What is the near point for the eye

Question

So I am a teaching assistant for an introductory physics class. One of the problems on this weeks workshops is:

Where is the near point (far point) of an eye for which a contact lens with power of +2.75 (-0.83) diopter is prescribed.

So I know that the power is the inverse of the focal length, so I can find f in the thin lens equation. I'm pretty sure the near point is the image of what someone with the lens would see?
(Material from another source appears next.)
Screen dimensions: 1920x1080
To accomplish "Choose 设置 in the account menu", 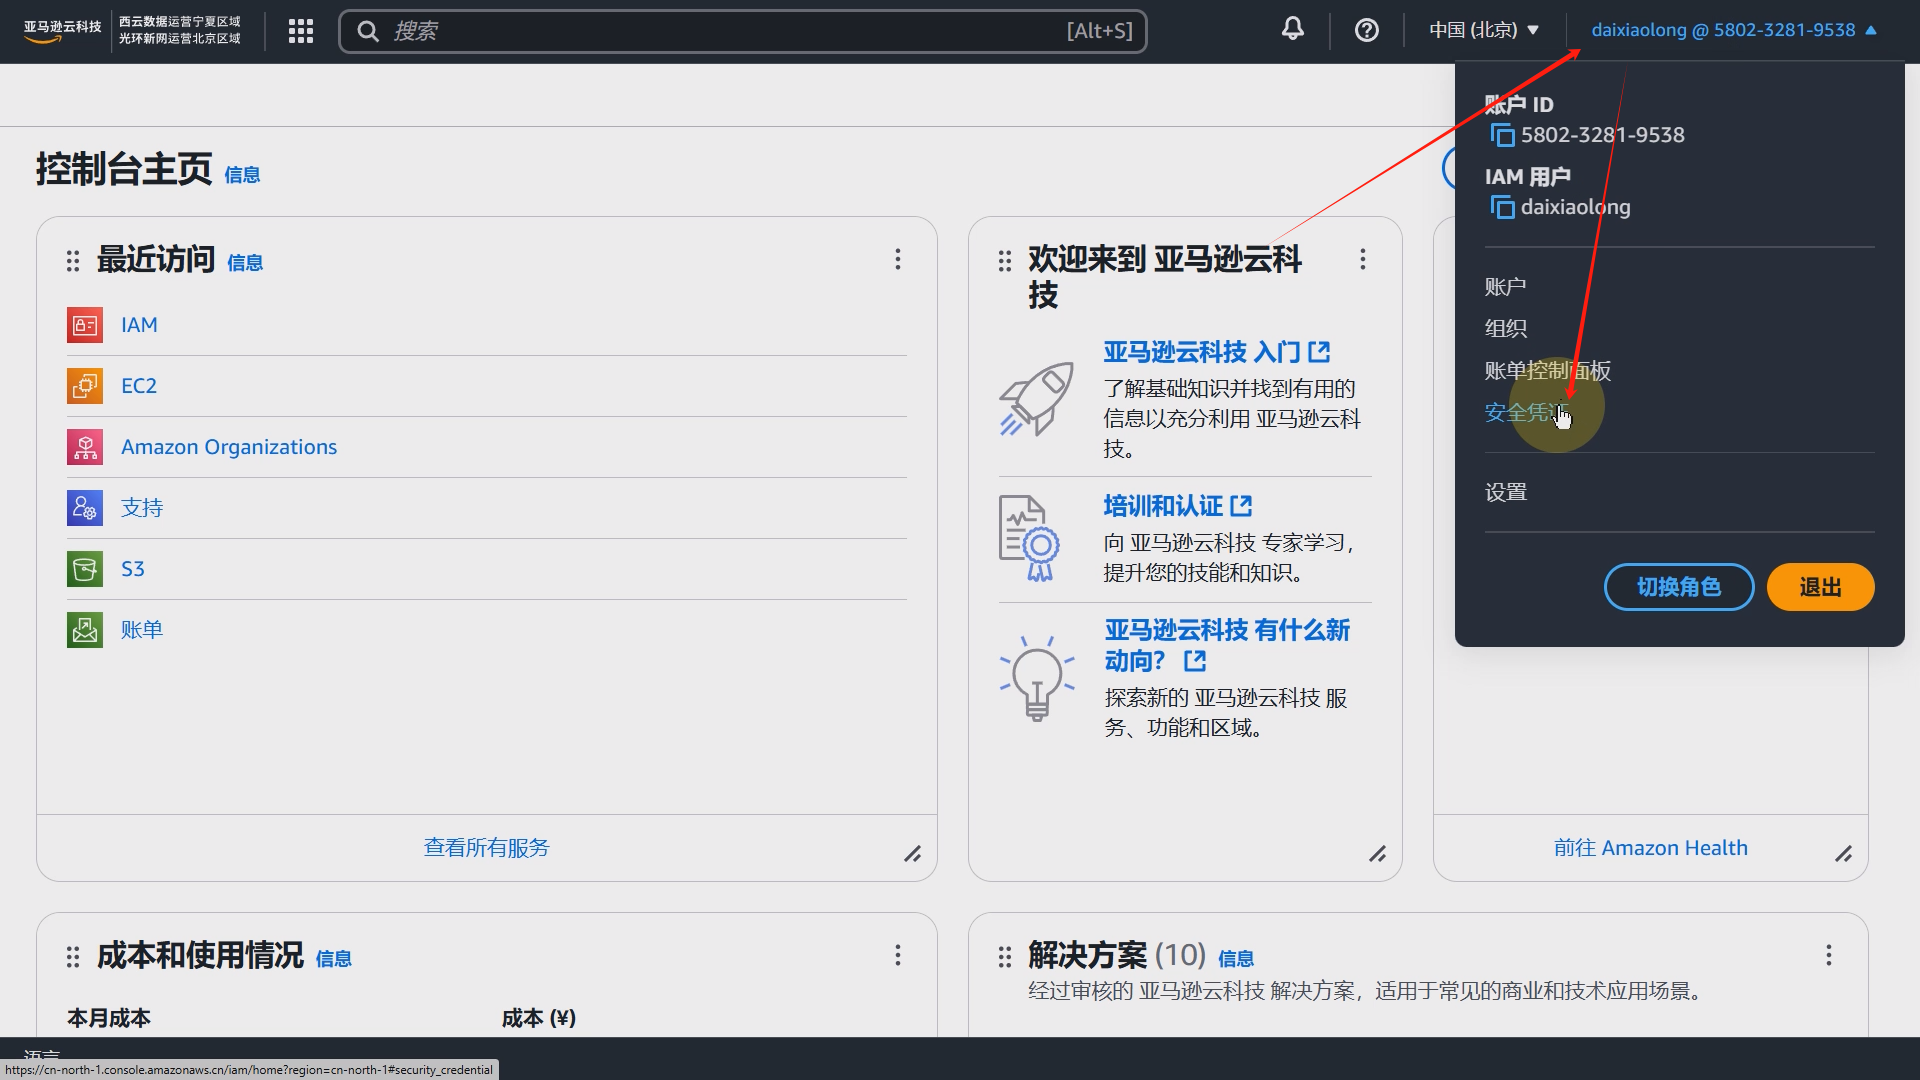I will 1506,492.
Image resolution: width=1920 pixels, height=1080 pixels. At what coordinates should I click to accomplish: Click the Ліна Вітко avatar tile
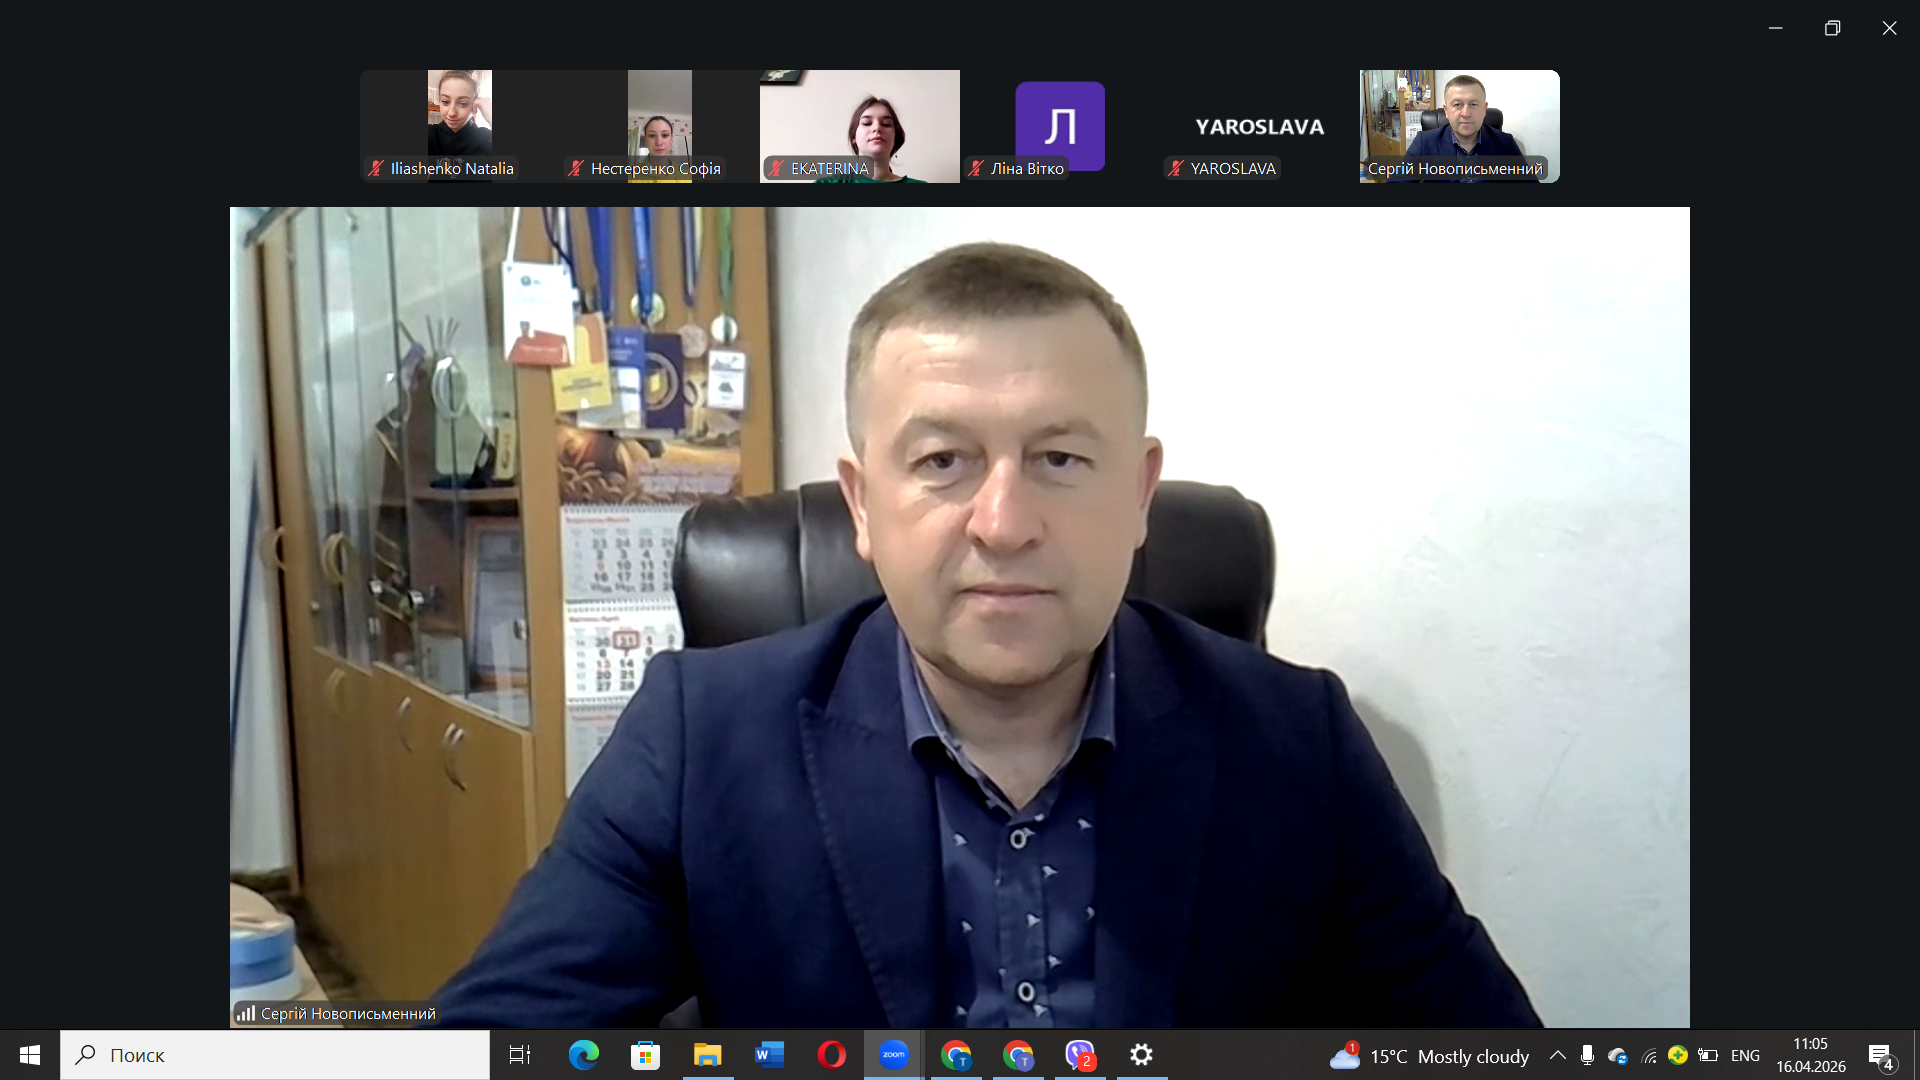pyautogui.click(x=1059, y=125)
So would I plug in 20/25 cm in for object distance (which is roughly near point of the eye) and then solve fir image distance?

And then for far point, I figure I probably just need to take object to infinity and then the image will actually be the power (in m)?

Answer 1

The near point is defined as the closest distance on which the eye can focus. “Normal” vision is usually considered to be vision with a near point of $\newcommand{\cm}{\:\mathrm{cm}}25\cm$. So, say there is a person who has a near point of $100\cm$ rather than the normal $25\cm$. To correct this vision, his/her prescription should be designed so that the lenses will take an object at $25\cm$ and create a virtual image at $100\cm$, so the “non-normal” eye can see it.

If we know the power, and the “normal” near point, we can find the near point of the “non-normal” eye by the thin lens equation: $$ {1 \over f} = {1 \over s} + {1 \over s'}$$ In your situation this equation becomes: $$ 2.75\:\mathrm m^{-1}={1 \over 0.25\:\mathrm m} + {1 \over s'}$$This means we are taking an object at $25\cm$, refracting the light through the $2.75$ diopter lens and we are solving for $s'$, the virtual image distance to which the $25\cm$ object is focused. This is the “non-normal” eye’s near point. Note, $s'$ is going to be negative because this is a virtual image.